Physical characteristics
- • location: Monte Arioso, Basilicata
- • elevation: 1,722 m (5,650 ft)
- Mouth: Gulf of Taranto
- • coordinates: 40°20′14″N 16°49′05″E﻿ / ﻿40.3371°N 16.8181°E
- Length: 149 km (93 mi)
- Basin size: 1,537 km^{2} (593 sq mi)
- • average: 12.2 m^{3}/s (430 cu ft/s)

= Basento =

River in Basilicata, Italy

The Basento (Latin Casuentus) is a river in the Basilicata region of southern Italy. It rises at Monte Arioso in the southern Apennine Mountains, southwest of Potenza in the province of Potenza. The river flows northeast near Pignola and Potenza before curving east near Vaglio Basilicata.

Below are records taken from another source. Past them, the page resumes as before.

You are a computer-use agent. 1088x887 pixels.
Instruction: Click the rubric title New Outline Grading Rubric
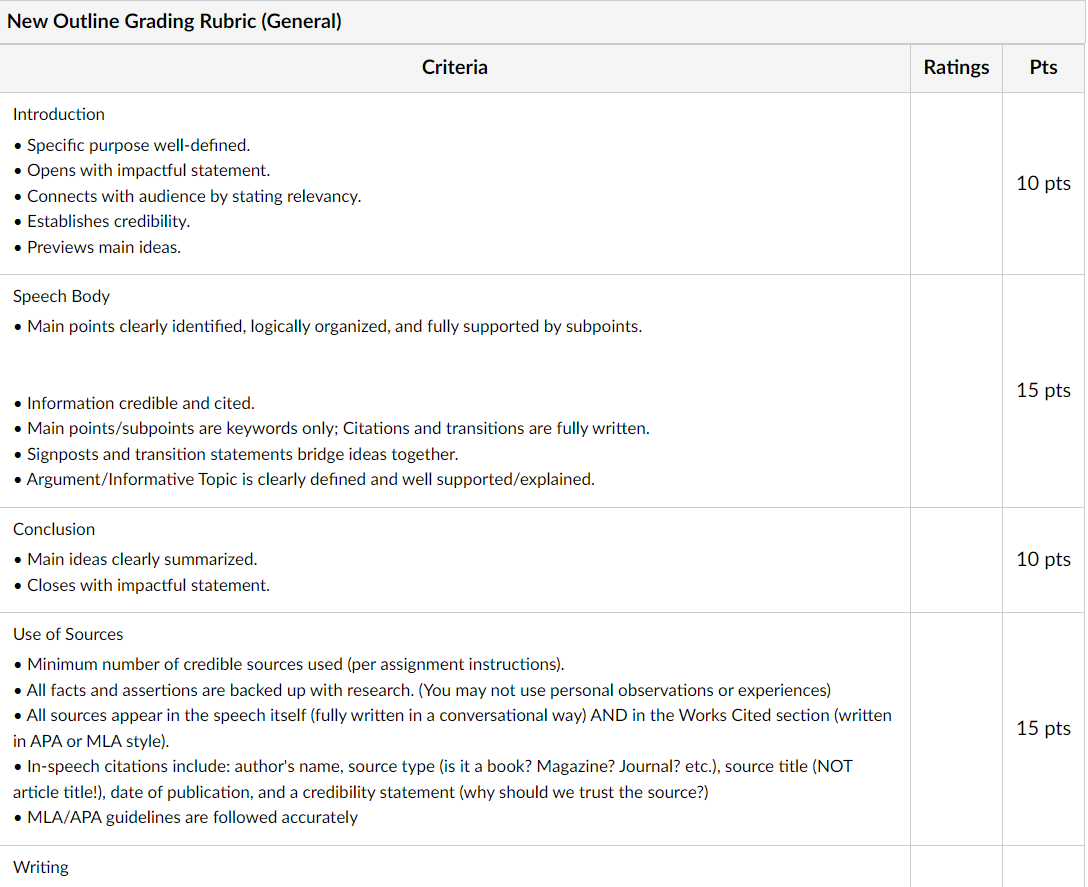[174, 22]
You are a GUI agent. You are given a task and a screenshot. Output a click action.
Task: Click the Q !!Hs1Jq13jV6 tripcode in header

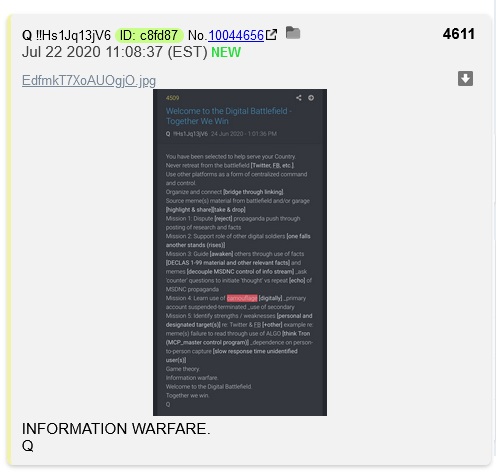tap(66, 35)
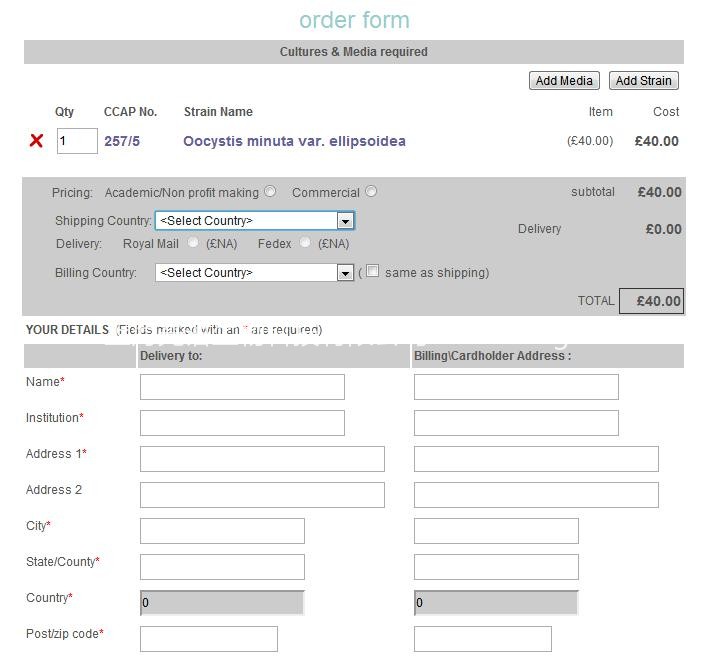Tick the same as shipping checkbox
The width and height of the screenshot is (712, 656).
click(x=372, y=271)
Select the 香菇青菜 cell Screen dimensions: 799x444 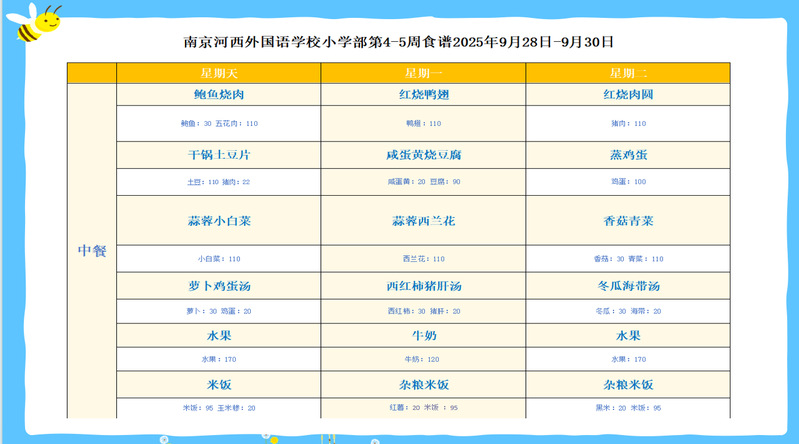(x=628, y=221)
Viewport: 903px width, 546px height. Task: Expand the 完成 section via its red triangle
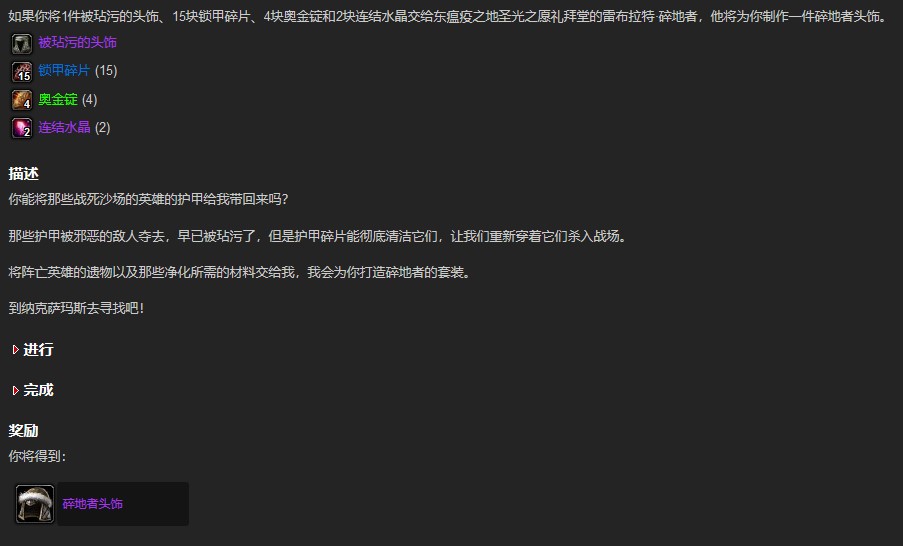16,390
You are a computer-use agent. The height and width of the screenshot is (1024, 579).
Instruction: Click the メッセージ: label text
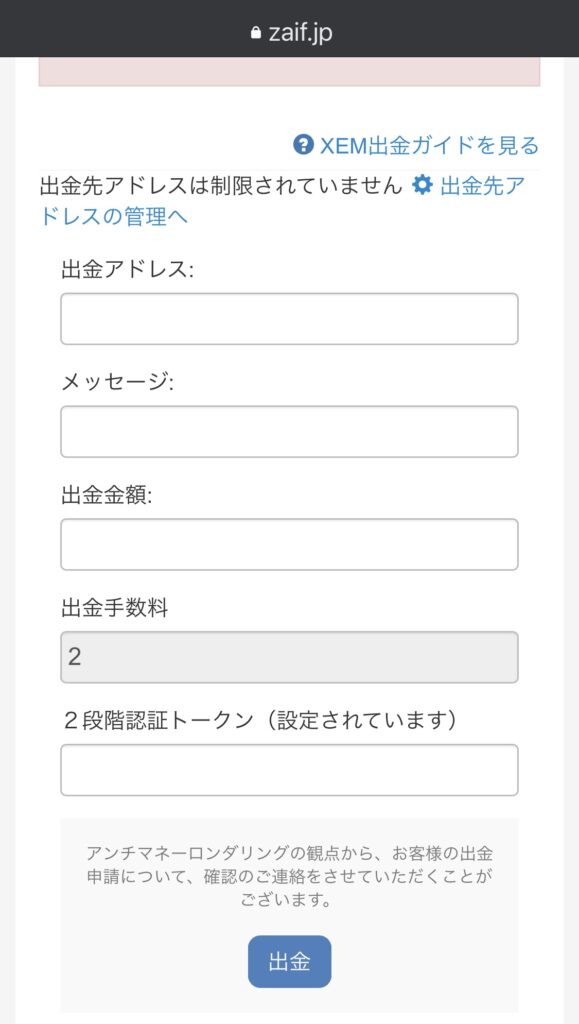point(117,383)
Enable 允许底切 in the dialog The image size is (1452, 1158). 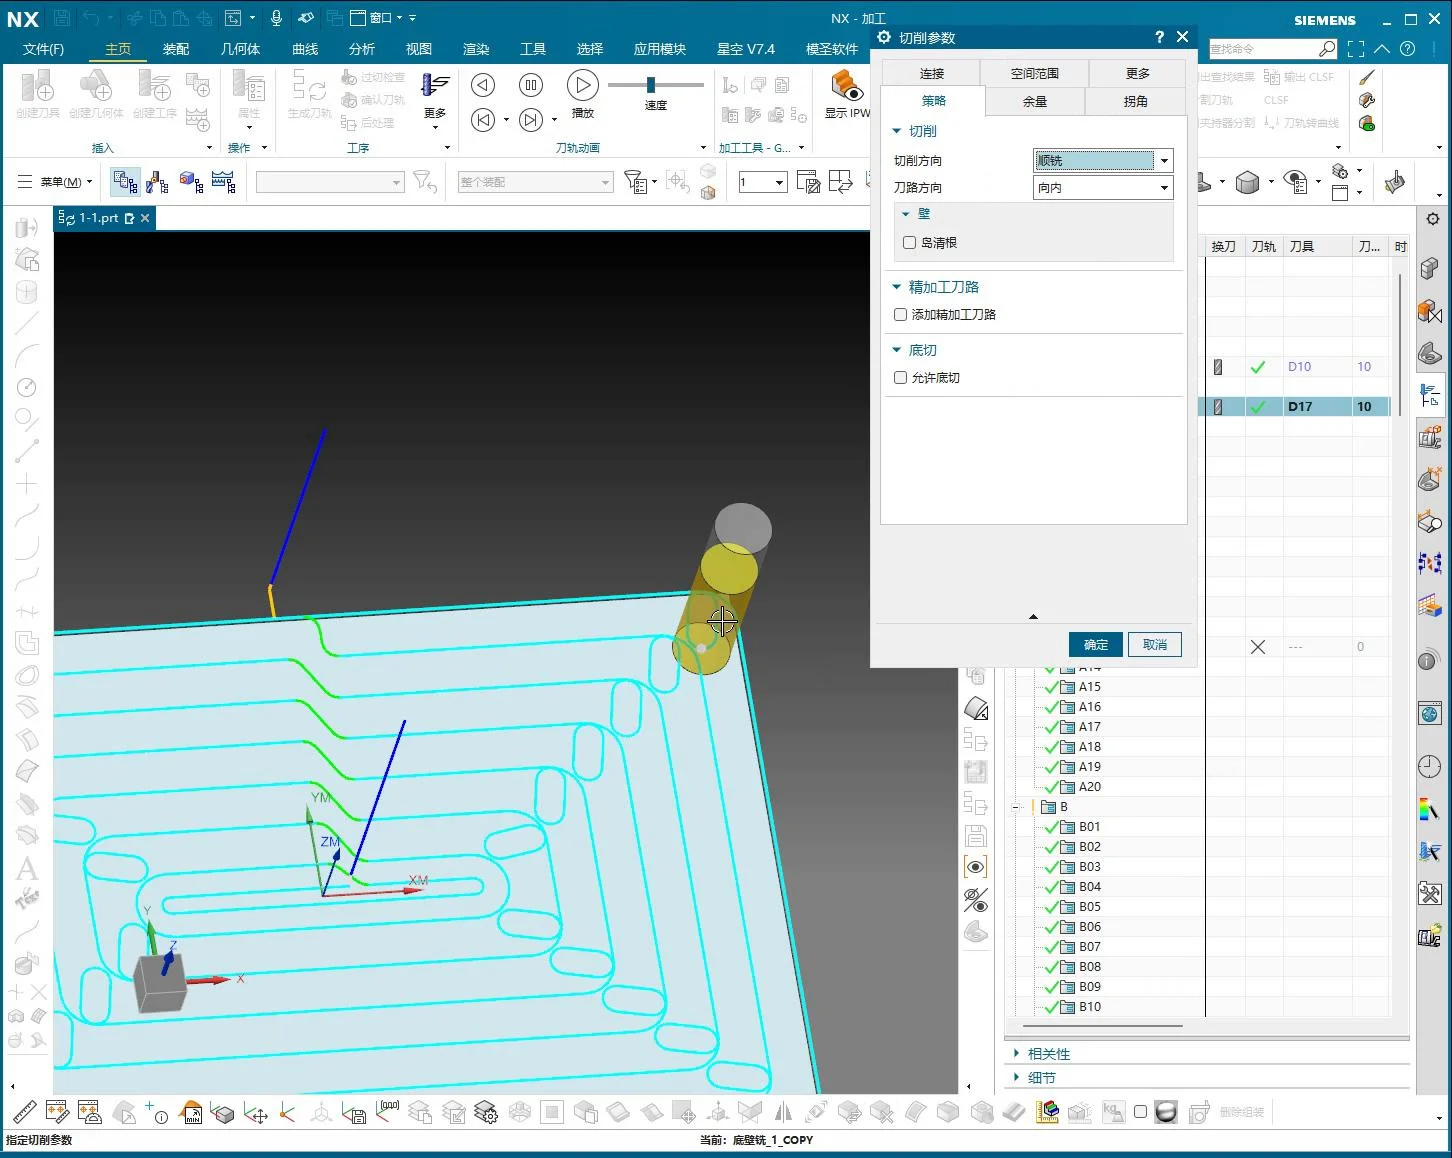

It curves southeast and flows near Brindisi Montagna, Trivigno, and Albano di Lucania. A right tributary coming from Lago di Ponte Fontanelle flows into the river in this area. The river forms the border between the province of Potenza and the province of Matera for a short distance before flowing into the province of Matera. It flows eastward near Tricarico, Calciano, and Grassano before curving southeast. The river flows near Grottole, Miglionico, Pomarico, Ferrandina, and Monte Finese before curving eastward. It flows near Pisticci and Bernalda before flowing into the Gulf of Taranto, which is part of the Ionian Sea, near Metaponto. The main city on the Basento is Potenza, the capital of Basilicata.